Megaoperação em Goiás e outros Estados cumpre 471 mandados contra o Comando Vermelho
Aline Drumond - Estágio DM
Publicado em 16 de janeiro de 2026 às 14:02 | Atualizado há 6 meses
Operação cumpriu mandados de prisão, busca e bloqueio de valores ligados ao Comando Vermelho | Foto: PCMT
Policiais civis deflagraram, nesta quarta-feira (15), uma megaoperação em Goiás, Mato Grosso e outros três Estados contra integrantes do Comando Vermelho (CV). A ação cumpriu 471 mandados judiciais e teve como foco crimes de tráfico de drogas, lavagem de dinheiro, extorsão, agiotagem e controle territorial, segundo a corporação.
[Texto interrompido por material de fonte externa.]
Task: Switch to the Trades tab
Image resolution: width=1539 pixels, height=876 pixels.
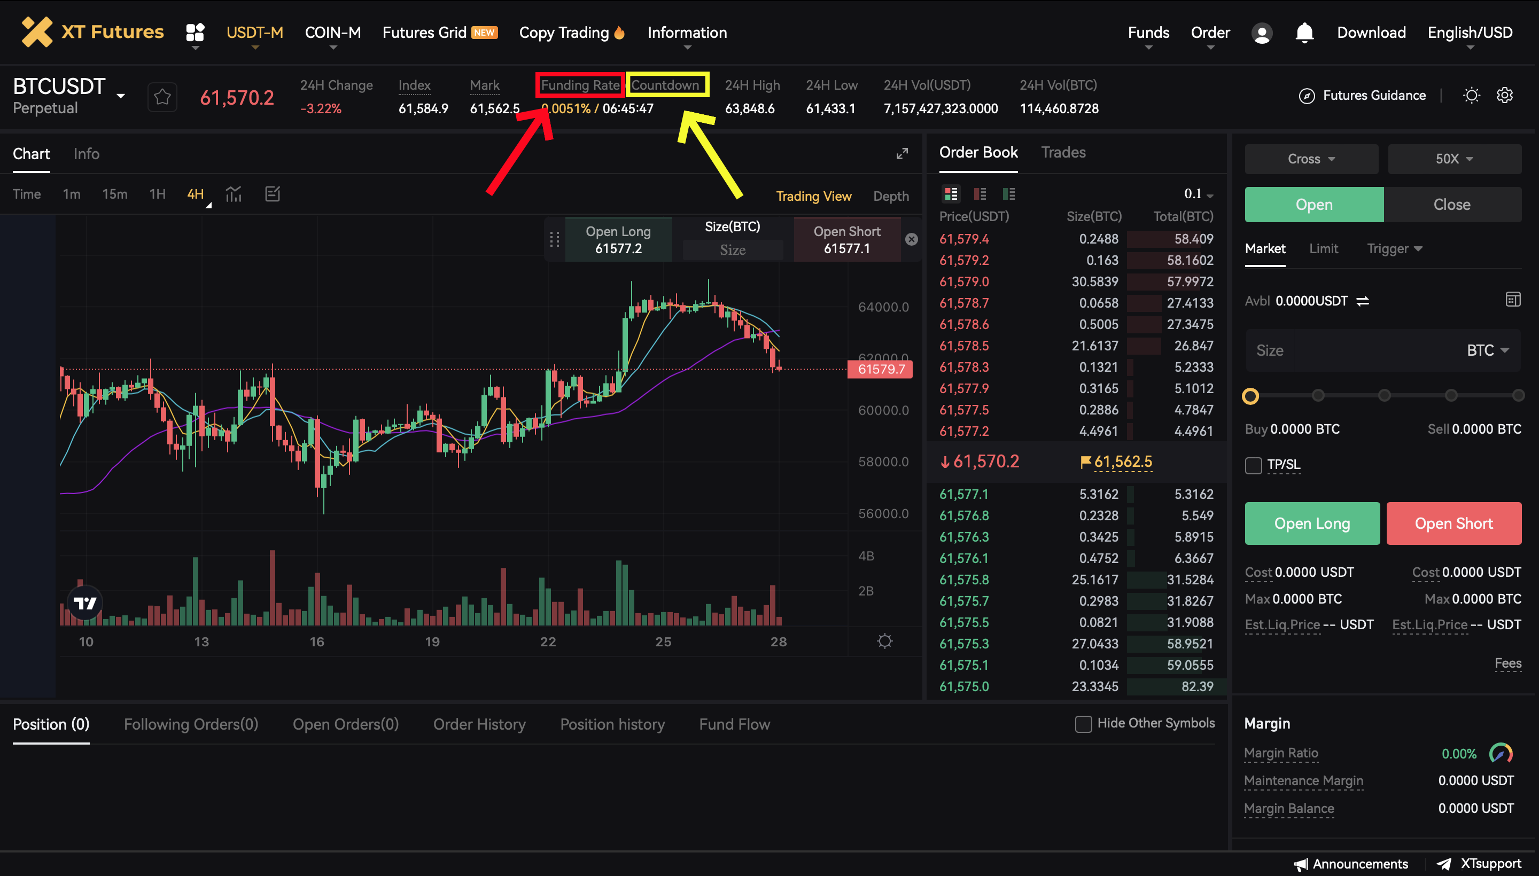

Do total de ordens expedidas pela 1ª Vara Criminal de Primavera do Leste (MT), 225 foram de prisão preventiva, 225 de busca e apreensão domiciliar e 21 determinaram o bloqueio e a indisponibilidade de valores. A Polícia Civil informou que a ofensiva buscou desarticular a estrutura da facção, interromper o fluxo financeiro ilegal e reduzir o poder de atuação do grupo nos Estados investigados.
Estrutura criminosa e esquema financeiro
As investigações, conduzidas pela Delegacia de Primavera do Leste, começaram há pouco mais de um ano e identificaram um núcleo organizado do CV. O grupo possuía divisão de funções, hierarquia interna, controle financeiro e logística própria.
De acordo com a corporação, os investigados mantinham um sistema interno de arrecadação, repasse de recursos e cobrança de dívidas ilícitas. Além do tráfico de drogas, a facção impunha regras internas e atuava em crimes de extorsão, lavagem de dinheiro e associação criminosa.
A Polícia Civil também identificou movimentações financeiras compatíveis com lavagem de capitais. Parte do dinheiro obtido com o tráfico financiava empréstimos informais a terceiros. Comerciantes apareciam como os principais devedores e sofriam cobranças com juros abusivos.
Segundo a corporação, integrantes de escalão superior supervisionavam o esquema e atuavam como responsáveis externos pelo financiamento ilegal. As cobranças contavam com o apoio do chamado “quadro de disciplina” da facção, responsável por organizar represálias e, em alguns casos, sequestros contra agiotas independentes.
O delegado Rodolpho Bandeira afirmou que a corporação segue com as investigações. Ele destacou que todo o material apreendido passará por análise para embasar novos procedimentos, identificar outros envolvidos e aprofundar a responsabilização criminal e patrimonial dos integrantes da organização.
Para o delegado, a operação representa um avanço no combate ao crime organizado. Segundo ele, a ação fortalece a proteção da sociedade e enfrenta facções que tentam se estruturar no interior do Estado e ampliar a atuação para outras regiões do país.